Our family gathered this past weekend from Illinois, Florida, Pennsylvania, and Arizona--four generations of Jacobs. Some traveled on Friday to a small town in southwest central Illinois to wander through the streets and family cemeteries reminiscing and reliving. These small towns are barely breathing. Bowen
no longer has a cafe or funeral home or even a grocery store, yet our family has rich memories of happy days spent in my grandparents modest home and walking the few blocks for groceries, the mail, and socialization.

Our grandparents were intelligent and socially active with quick-witted humor. They were storytellers and historians. They lived a simple yet rich life in an era still friendly to small town existence.

There were 14 people at our gathering on Sunday 78 years and older, and almost 20 children. The cousins (about 15) fall in between--some of us are still raising children, but most of us are nurturing grandchildren and caring for parents.

Many of us are retired from teaching, nursing, business, government, and the trades. As a group we define middle America. We have reared our families with a strong sense of God and morality, we've paid our taxes, voted, and followed the rules. Not one of us has appeared in reality television, or on a police blotter. We are a healthy lot and can expect to continue to gather intermittently for another 20 years of so.
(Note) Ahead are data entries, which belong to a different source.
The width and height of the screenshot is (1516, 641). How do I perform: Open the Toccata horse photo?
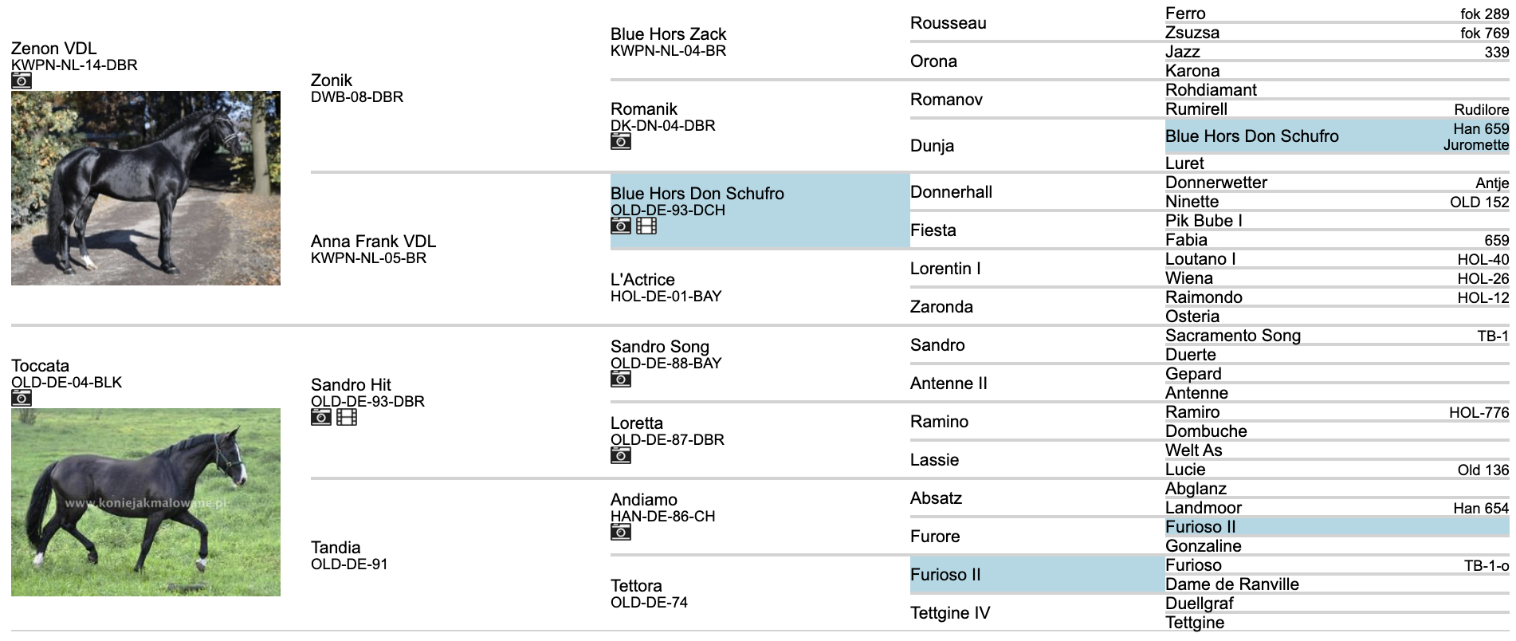[x=146, y=502]
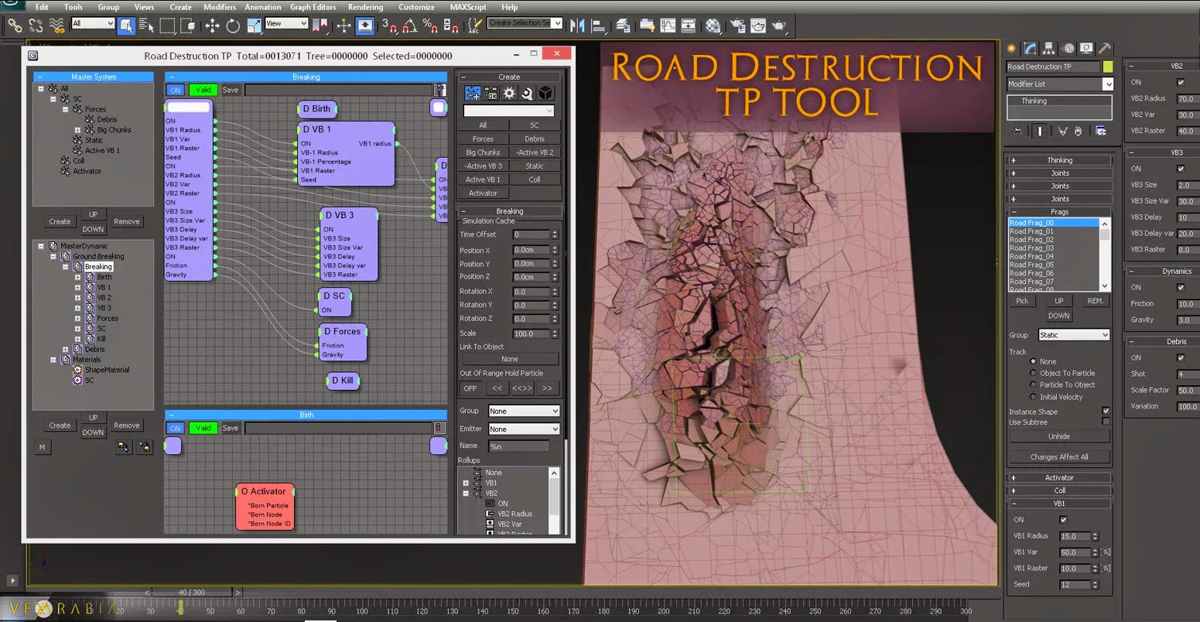The image size is (1200, 622).
Task: Click the Angle Snap toggle icon
Action: (x=411, y=26)
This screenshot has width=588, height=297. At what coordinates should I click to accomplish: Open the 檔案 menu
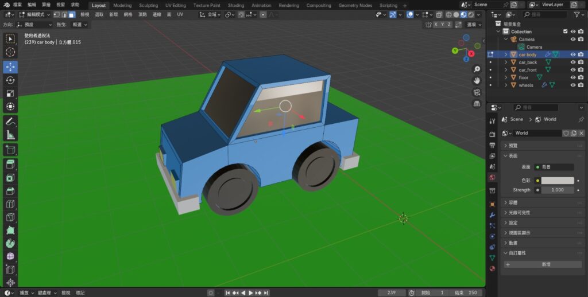click(17, 5)
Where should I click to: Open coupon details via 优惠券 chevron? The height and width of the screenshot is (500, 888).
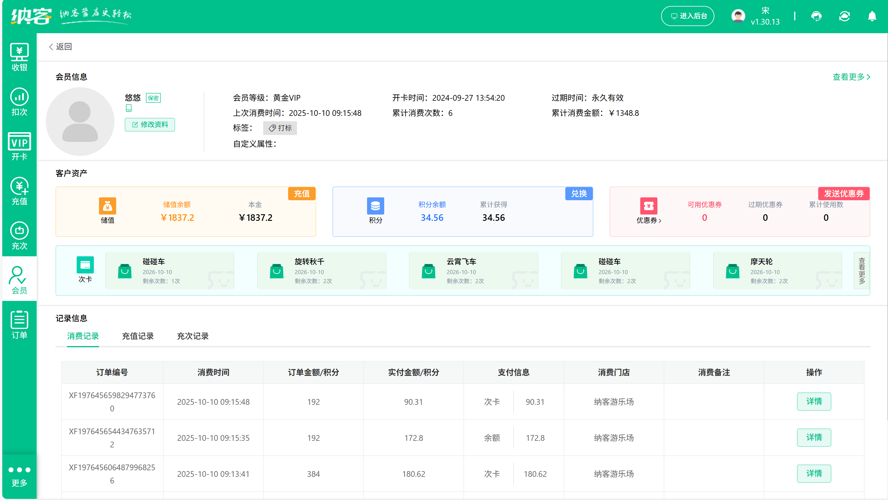coord(661,221)
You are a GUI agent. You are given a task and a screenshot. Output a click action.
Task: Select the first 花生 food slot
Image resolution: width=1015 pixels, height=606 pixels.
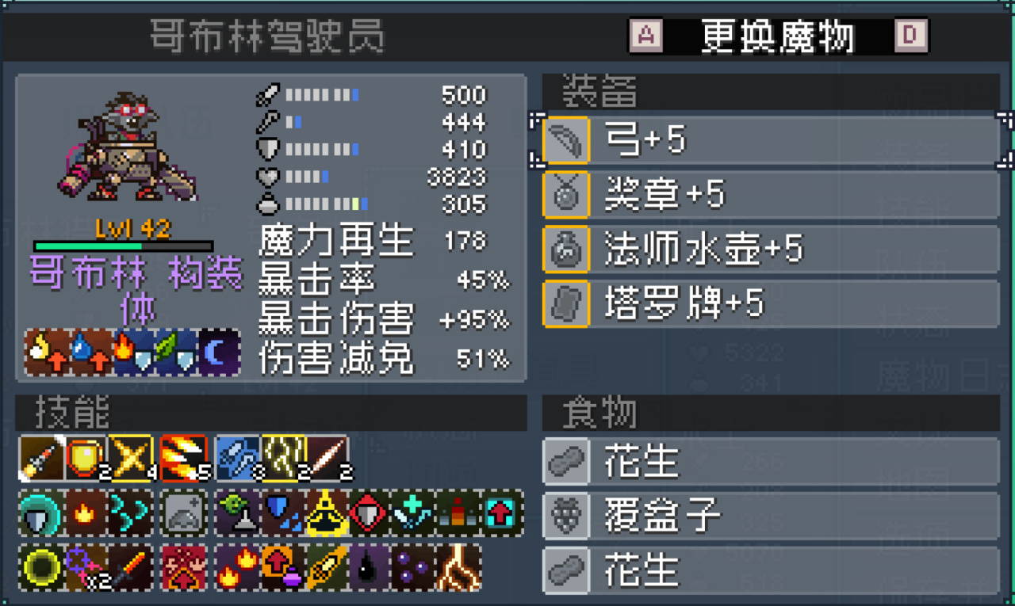click(771, 461)
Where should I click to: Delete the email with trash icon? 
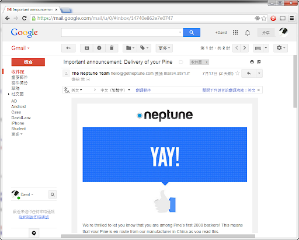(112, 48)
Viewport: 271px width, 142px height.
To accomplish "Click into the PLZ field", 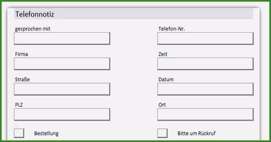I will (x=62, y=114).
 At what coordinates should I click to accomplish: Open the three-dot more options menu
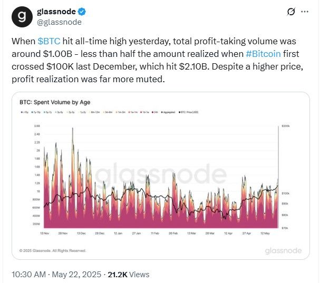coord(306,12)
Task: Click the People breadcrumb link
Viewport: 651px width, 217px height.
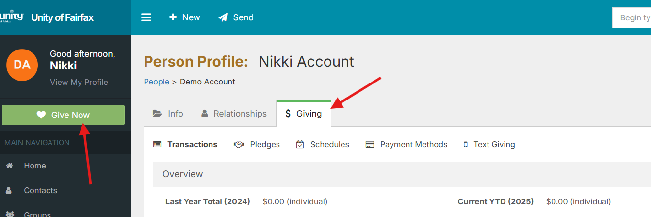Action: 157,82
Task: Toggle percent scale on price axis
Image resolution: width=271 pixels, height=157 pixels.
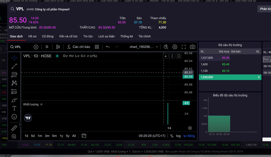Action: [x=171, y=136]
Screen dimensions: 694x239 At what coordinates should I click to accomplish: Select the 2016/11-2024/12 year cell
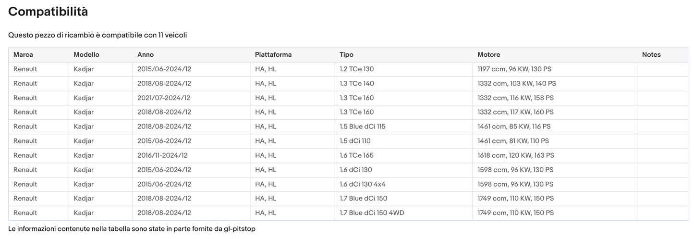162,155
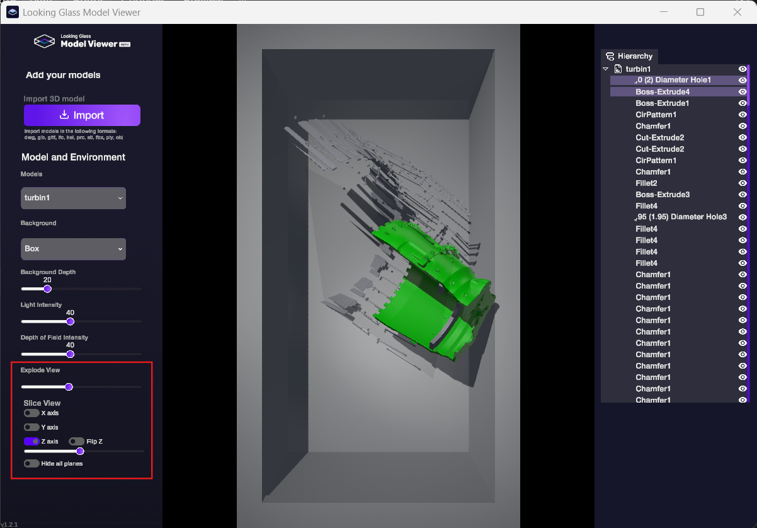Click the Z axis slice position slider handle
This screenshot has height=528, width=757.
click(x=80, y=451)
So, while our gathering was not of the headline grabbing variety, it was filled with people who were genuinely happy to be together; a family scattered by geography, but happily linked by a set of grandparents who lived their entire lives in a sweet little town that never boasted more than 550 citizens. We joked of buying our grandparents house (on the market for $15,000) and building a Jacobs' theme park. The inherited humor gave us fuel for awhile and we laughed together. Still, there was probably more than a moment or two when each of us considered what it might be like to move to that little town in search of the peace and contentment and sufficiency that our grandparents lived.